Set exercise A ->
Answer these questions from the Doctor Who review below:
(i) Which episode does the review exclude when praising Bernard Cribbins?
(ii) According to the review, who did 'Colin Baker' turn into after bumping his head?
(iii) Which episode does the review name last as an earlier time the point about the Doctor being alone was made?
Set exercise B ->
Resume the Doctor Who review below, picking up after its final sentence.
***** Quoted passage
And I doubt she’ll get to come back in two years time to have that sorted out.
And before we move on, Bernard Cribbins. Bernard Cribbins. Other than the unfortunate Voyage of the Damned he has been one of the biggest pleasures of this season. After his work over the last three episodes I want to adopt him as my granddad.
Which brings me on to missed emotional cues. Either RTD is losing his touch or we’re becoming inoculated to his tricks. A number of people online pointed out after last weeks episode that if we really were saying goodbye to David Tennant as the Doctor then RTD would have sledgehammered the point home, rather than killing him off in the most offhanded way since ‘Colin Baker’ bumped his head and turned into Sylvester McCoy. But while there was a point to that there was too much spectacle! and technobabble to really let a lot of passion hit home. The worst misfire was when RTD decided we needed to be reminded of the consequences of the Doctor’s existence on other people. This was perhaps a difficult sell two weeks after showing us that the Doctor’s existence was infinitely better than the Doctor’s non-existence, it was made more unlikely because it was spelled out none-too-subtly by someone who was supposed to be one of the beings in the universe most responsible for death and destruction. I assume that RTD wisely decided to cut this short of trying to claim that the Doctor was to his companions as Davros was to the Daleks but, although it’s a point worth periodically revisiting it’s been dealt with better before, such as The Doctor Dances, The Parting of the Ways, The Girl in the Fireplace or Love & Monsters. As it is, all we can manage here is that David Tennant looks vaguely constipated and that’s it. We should perhaps not be surprised that a race that want to destroy all that’s different don’t really have psychological insight into another species. Similarly, at the end, when everyone has been returned to their constituent realities and/or spin-offs Wilf comments on the Doctor being alone but it just doesn’t compare to the other times they’ve made this point, such as, oh I don’t know, Doomsday?
**********
***** Items
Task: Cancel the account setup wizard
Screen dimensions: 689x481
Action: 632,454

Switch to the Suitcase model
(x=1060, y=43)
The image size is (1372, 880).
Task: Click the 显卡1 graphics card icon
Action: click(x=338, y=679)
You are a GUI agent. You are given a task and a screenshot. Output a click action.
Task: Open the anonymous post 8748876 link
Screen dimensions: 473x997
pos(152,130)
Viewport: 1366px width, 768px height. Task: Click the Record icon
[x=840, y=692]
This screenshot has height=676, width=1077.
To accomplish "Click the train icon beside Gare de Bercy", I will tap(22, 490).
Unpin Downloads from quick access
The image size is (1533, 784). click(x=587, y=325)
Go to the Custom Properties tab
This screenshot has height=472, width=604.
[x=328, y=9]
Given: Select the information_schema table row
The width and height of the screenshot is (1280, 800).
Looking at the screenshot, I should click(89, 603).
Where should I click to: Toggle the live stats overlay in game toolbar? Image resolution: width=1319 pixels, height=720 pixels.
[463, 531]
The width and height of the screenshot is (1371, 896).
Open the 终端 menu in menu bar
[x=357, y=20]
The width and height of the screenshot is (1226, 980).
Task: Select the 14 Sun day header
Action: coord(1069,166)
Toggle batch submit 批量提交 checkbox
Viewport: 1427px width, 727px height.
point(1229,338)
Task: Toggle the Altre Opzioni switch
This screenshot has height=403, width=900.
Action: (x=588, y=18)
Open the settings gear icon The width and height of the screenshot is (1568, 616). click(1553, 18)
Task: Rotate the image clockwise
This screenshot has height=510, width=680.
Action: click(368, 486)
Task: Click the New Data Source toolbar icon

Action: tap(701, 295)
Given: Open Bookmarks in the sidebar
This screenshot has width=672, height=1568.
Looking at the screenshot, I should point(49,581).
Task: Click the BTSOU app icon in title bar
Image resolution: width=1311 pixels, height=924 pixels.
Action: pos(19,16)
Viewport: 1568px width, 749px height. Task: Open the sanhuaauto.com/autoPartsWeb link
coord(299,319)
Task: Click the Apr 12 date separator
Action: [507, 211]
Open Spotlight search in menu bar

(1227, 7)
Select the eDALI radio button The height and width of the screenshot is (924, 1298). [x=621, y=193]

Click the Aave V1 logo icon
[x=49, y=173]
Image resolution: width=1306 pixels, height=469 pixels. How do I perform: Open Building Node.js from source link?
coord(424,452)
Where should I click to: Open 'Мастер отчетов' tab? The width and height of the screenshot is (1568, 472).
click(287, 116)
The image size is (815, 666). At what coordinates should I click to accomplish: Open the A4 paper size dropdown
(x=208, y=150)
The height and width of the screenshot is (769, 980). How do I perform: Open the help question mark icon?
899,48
**********
Final answer A ->
(i) Voyage of the Damned
(ii) Sylvester McCoy
(iii) Doomsday

Final answer B ->
But Bernard Cribbins and David Tennant really sell the tragedy of Donna both in the doorstep scene and the discussion afterwards. Bernard gives an acting master-class in just a minute or so of screen time. You can see it in his eyes, for the rest of Wilf’s life he’s got look at Donna, knowing that every time she feels she’s worthless, cut down by the cruelty of her mother or her work colleagues, he can’t tell her how special she is, he can’t remind her of how she saved existence because it would kill her. That is the terror of the Doctor that makes the Vashta Nerada turn and flee, that makes the Racnoss quail. That’s worse than Davros having spent his time reading ‘Psychological Manipulation for Dummies’. I don’t know whether it’s the strain of being the lightning rod for every good or bad word for the series in the last five years and having to deal with some sometimes pathologically unhappy fanpersons but is this and Midnight RTD’s way of saying “screw you guys, I’m going home”?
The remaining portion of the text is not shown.